| Stored data |
***
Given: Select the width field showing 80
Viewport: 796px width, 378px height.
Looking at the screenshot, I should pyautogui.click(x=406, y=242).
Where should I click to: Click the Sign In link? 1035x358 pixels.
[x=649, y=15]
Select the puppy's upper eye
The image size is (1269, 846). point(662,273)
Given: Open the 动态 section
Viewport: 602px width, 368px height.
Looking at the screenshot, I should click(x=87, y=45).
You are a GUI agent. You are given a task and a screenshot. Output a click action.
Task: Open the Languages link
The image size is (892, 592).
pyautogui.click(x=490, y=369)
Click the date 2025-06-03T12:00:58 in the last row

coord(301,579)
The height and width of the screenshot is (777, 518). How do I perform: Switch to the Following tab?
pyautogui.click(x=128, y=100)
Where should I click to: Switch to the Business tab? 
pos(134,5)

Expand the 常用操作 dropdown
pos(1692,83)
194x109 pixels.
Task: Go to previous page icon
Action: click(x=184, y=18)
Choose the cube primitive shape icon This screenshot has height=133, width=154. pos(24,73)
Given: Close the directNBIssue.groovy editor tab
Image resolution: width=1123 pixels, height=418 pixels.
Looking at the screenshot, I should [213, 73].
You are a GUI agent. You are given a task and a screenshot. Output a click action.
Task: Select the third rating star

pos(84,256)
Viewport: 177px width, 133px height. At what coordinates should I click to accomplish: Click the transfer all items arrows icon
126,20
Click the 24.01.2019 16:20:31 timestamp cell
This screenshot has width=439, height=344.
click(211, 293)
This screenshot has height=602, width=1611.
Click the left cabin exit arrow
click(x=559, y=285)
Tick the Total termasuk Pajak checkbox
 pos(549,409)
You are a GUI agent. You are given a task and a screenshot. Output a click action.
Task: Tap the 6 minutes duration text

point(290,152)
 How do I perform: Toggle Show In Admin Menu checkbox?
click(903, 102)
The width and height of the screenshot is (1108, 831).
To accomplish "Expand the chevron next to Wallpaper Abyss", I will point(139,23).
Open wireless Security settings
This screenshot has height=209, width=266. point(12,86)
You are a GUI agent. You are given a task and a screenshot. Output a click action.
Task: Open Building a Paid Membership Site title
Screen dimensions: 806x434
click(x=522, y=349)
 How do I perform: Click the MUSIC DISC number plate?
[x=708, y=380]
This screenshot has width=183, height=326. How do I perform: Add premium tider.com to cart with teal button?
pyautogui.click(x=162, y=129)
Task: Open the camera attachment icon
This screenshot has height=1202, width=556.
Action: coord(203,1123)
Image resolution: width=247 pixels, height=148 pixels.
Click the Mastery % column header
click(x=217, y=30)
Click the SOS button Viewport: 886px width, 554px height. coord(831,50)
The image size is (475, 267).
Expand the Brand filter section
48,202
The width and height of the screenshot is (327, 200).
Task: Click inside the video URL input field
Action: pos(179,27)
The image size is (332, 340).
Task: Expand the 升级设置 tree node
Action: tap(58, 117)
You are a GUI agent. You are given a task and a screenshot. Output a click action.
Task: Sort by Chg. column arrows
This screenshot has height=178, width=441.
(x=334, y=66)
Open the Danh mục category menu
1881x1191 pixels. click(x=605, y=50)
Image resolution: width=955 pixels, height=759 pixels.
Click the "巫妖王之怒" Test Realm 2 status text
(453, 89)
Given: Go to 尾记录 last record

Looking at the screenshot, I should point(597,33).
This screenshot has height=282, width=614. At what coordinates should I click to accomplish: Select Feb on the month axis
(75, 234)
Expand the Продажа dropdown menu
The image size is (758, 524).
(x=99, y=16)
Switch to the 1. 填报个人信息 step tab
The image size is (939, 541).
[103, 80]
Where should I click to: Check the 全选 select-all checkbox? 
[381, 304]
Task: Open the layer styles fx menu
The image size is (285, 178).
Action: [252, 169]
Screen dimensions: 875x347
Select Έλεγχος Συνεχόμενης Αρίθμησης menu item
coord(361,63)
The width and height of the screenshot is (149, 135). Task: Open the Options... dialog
***
Extract all of the data shown above without alteration.

Given: Select the width field showing 80
Viewport: 796px width, 378px height.
Looking at the screenshot, I should pyautogui.click(x=406, y=242).
Where should I click to: Click the Sign In link? 1035x358 pixels.
[x=649, y=15]
Select the puppy's upper eye
The image size is (1269, 846). point(662,273)
Given: Open the 动态 section
Viewport: 602px width, 368px height.
Looking at the screenshot, I should click(x=87, y=45).
You are a GUI agent. You are given a task and a screenshot. Output a click action.
Task: Open the Languages link
The image size is (892, 592).
pyautogui.click(x=490, y=369)
Click the date 2025-06-03T12:00:58 in the last row

coord(301,579)
The height and width of the screenshot is (777, 518). How do I perform: Switch to the Following tab?
pyautogui.click(x=128, y=100)
Where should I click to: Switch to the Business tab? 
pos(134,5)

Expand the 常用操作 dropdown
pos(1692,83)
194x109 pixels.
Task: Go to previous page icon
Action: click(x=184, y=18)
Choose the cube primitive shape icon This screenshot has height=133, width=154. pos(24,73)
Given: Close the directNBIssue.groovy editor tab
Image resolution: width=1123 pixels, height=418 pixels.
Looking at the screenshot, I should [213, 73].
You are a GUI agent. You are given a task and a screenshot. Output a click action.
Task: Select the third rating star

pos(84,256)
Viewport: 177px width, 133px height. At what coordinates should I click to accomplish: Click the transfer all items arrows icon
126,20
Click the 24.01.2019 16:20:31 timestamp cell
This screenshot has width=439, height=344.
click(211, 293)
This screenshot has height=602, width=1611.
Click the left cabin exit arrow
click(x=559, y=285)
Tick the Total termasuk Pajak checkbox
 pos(549,409)
You are a GUI agent. You are given a task and a screenshot. Output a click action.
Task: Tap the 6 minutes duration text

point(290,152)
 How do I perform: Toggle Show In Admin Menu checkbox?
click(903, 102)
The width and height of the screenshot is (1108, 831).
To accomplish "Expand the chevron next to Wallpaper Abyss", I will point(139,23).
Open wireless Security settings
This screenshot has height=209, width=266. point(12,86)
You are a GUI agent. You are given a task and a screenshot. Output a click action.
Task: Open Building a Paid Membership Site title
Screen dimensions: 806x434
click(x=522, y=349)
 How do I perform: Click the MUSIC DISC number plate?
[x=708, y=380]
This screenshot has width=183, height=326. How do I perform: Add premium tider.com to cart with teal button?
pyautogui.click(x=162, y=129)
Task: Open the camera attachment icon
This screenshot has height=1202, width=556.
Action: coord(203,1123)
Image resolution: width=247 pixels, height=148 pixels.
Click the Mastery % column header
click(x=217, y=30)
Click the SOS button Viewport: 886px width, 554px height. coord(831,50)
The image size is (475, 267).
Expand the Brand filter section
48,202
The width and height of the screenshot is (327, 200).
Task: Click inside the video URL input field
Action: pos(179,27)
The image size is (332, 340).
Task: Expand the 升级设置 tree node
Action: tap(58, 117)
You are a GUI agent. You are given a task and a screenshot. Output a click action.
Task: Sort by Chg. column arrows
This screenshot has height=178, width=441.
(x=334, y=66)
Open the Danh mục category menu
1881x1191 pixels. click(x=605, y=50)
Image resolution: width=955 pixels, height=759 pixels.
Click the "巫妖王之怒" Test Realm 2 status text
(453, 89)
Given: Go to 尾记录 last record

Looking at the screenshot, I should point(597,33).
This screenshot has height=282, width=614. At what coordinates should I click to accomplish: Select Feb on the month axis
(75, 234)
Expand the Продажа dropdown menu
The image size is (758, 524).
(x=99, y=16)
Switch to the 1. 填报个人信息 step tab
The image size is (939, 541).
[103, 80]
Where should I click to: Check the 全选 select-all checkbox? 
[381, 304]
Task: Open the layer styles fx menu
The image size is (285, 178).
Action: [252, 169]
Screen dimensions: 875x347
Select Έλεγχος Συνεχόμενης Αρίθμησης menu item
coord(361,63)
The width and height of the screenshot is (149, 135). Task: Open the Options... dialog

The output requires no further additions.